_Provided text_:
The fitting methods typically use maximum likelihood. When the model for the response $Y$ corresponding to a vector $X$ is in the form

$$Y \sim X \beta + \varepsilon$$

with iid $\varepsilon$ having a common distribution $F_\sigma$ with PDF $f_\sigma$ (where $\sigma$ are unknown "nuisance parameters"), then--in the absence of censoring--the log likelihood of observations $(x_i, y_i)$ is

$$\Lambda = \sum_{i=1}^n \log f_\sigma(y_i - x_i\beta).$$

With censoring present we may divide the cases into three (possibly empty) classes: for indexes $i=1$ to $n_1$, the $y_i$ contain the lower threshold values and represent left censored data; for indexes $i=n_1+1$ to $n_2$, the $y_i$ are quantified; and for the remaining indexes, the $y_i$ contain the upper threshold values and represent right censored data. The log likelihood is obtained in the same way as before: it is the log of the product of the probabilities.

_Written request 1_: Retype the part of the passage on maximum likelihood fitting that begins at the words "with iid $\varepsilon$" and stops after the words "of the probabilities.".
The text and the records were gathered from separate sources.

(Location data for words and elements)
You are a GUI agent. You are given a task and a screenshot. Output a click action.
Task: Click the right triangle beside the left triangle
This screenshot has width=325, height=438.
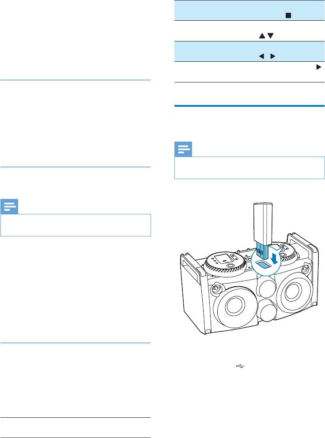click(x=273, y=56)
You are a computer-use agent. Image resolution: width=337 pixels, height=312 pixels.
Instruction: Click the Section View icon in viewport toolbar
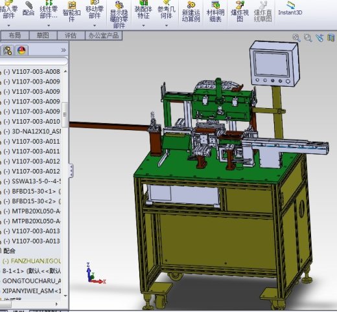coord(331,38)
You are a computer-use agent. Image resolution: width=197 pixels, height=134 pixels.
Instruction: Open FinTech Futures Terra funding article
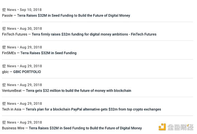tap(94, 34)
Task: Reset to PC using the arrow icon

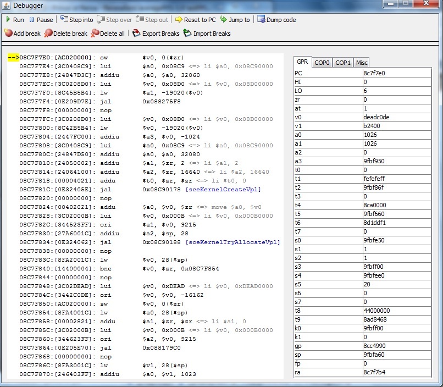Action: coord(179,20)
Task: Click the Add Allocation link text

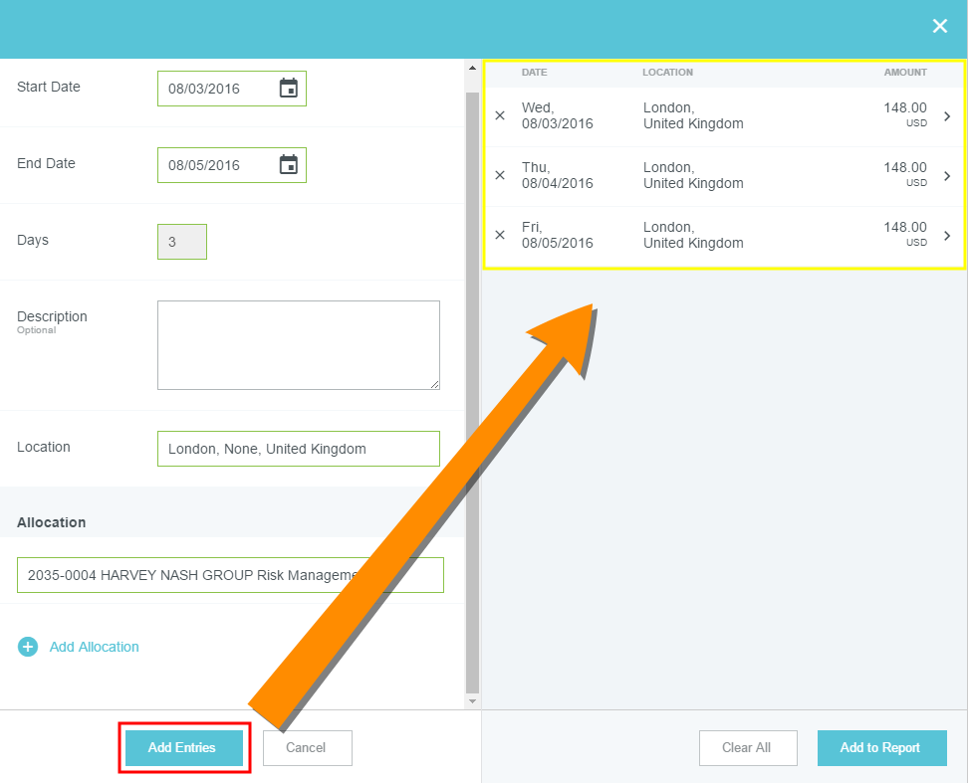Action: pos(95,647)
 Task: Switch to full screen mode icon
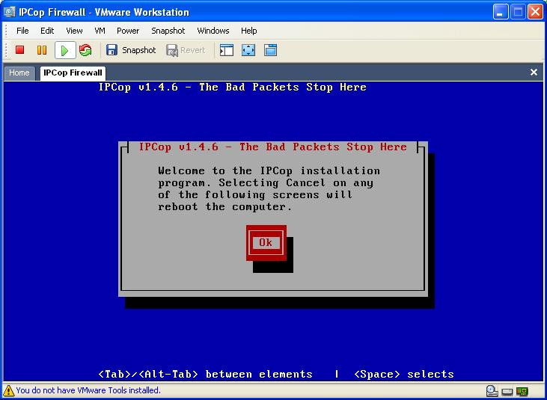coord(248,50)
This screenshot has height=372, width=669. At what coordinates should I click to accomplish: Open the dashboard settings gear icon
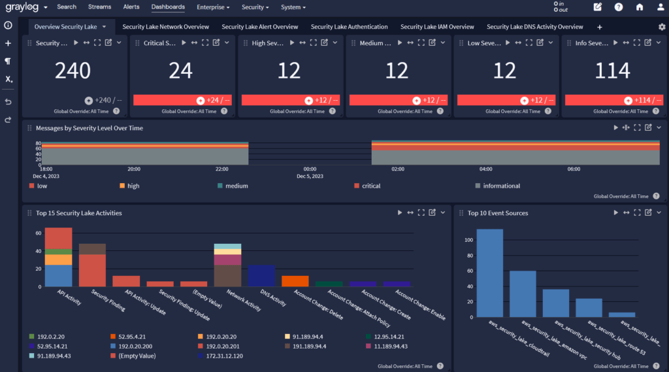coord(662,27)
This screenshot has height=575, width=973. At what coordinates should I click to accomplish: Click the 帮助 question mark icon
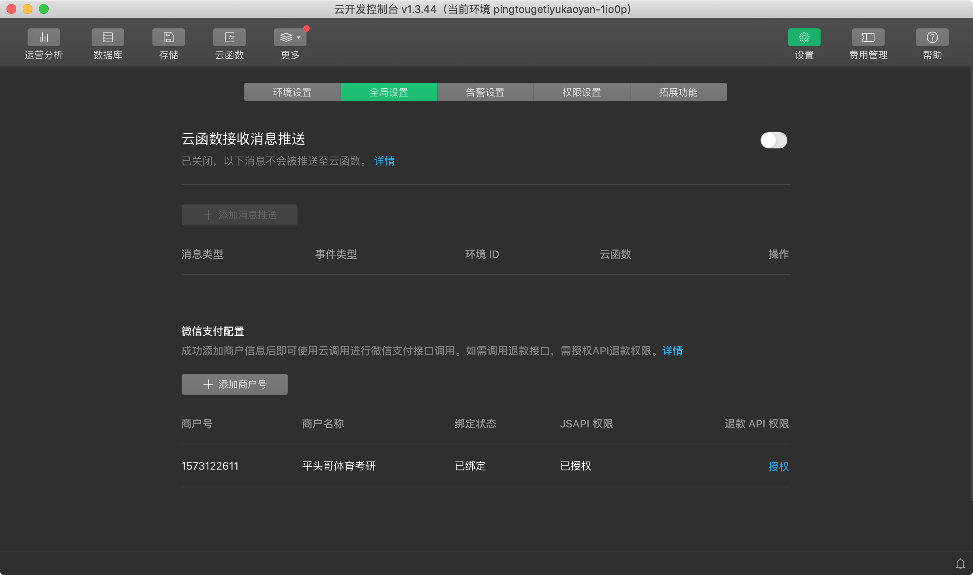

_Written request 2_: In the records, repeat every line from the one containing "Task: Click the Add Allocation link text" through the one containing "coord(662,27)", with both of those lines included. Leave the pictures out.

_Finished answer 1_:
with iid $\varepsilon$ having a common distribution $F_\sigma$ with PDF $f_\sigma$ (where $\sigma$ are unknown "nuisance parameters"), then--in the absence of censoring--the log likelihood of observations $(x_i, y_i)$ is

$$\Lambda = \sum_{i=1}^n \log f_\sigma(y_i - x_i\beta).$$

With censoring present we may divide the cases into three (possibly empty) classes: for indexes $i=1$ to $n_1$, the $y_i$ contain the lower threshold values and represent left censored data; for indexes $i=n_1+1$ to $n_2$, the $y_i$ are quantified; and for the remaining indexes, the $y_i$ contain the upper threshold values and represent right censored data. The log likelihood is obtained in the same way as before: it is the log of the product of the probabilities.

_Finished answer 2_:
Task: Click the Add Allocation link text

Action: pos(95,647)
 Task: Switch to full screen mode icon
coord(248,50)
This screenshot has height=372, width=669. At what coordinates should I click to accomplish: Open the dashboard settings gear icon
coord(662,27)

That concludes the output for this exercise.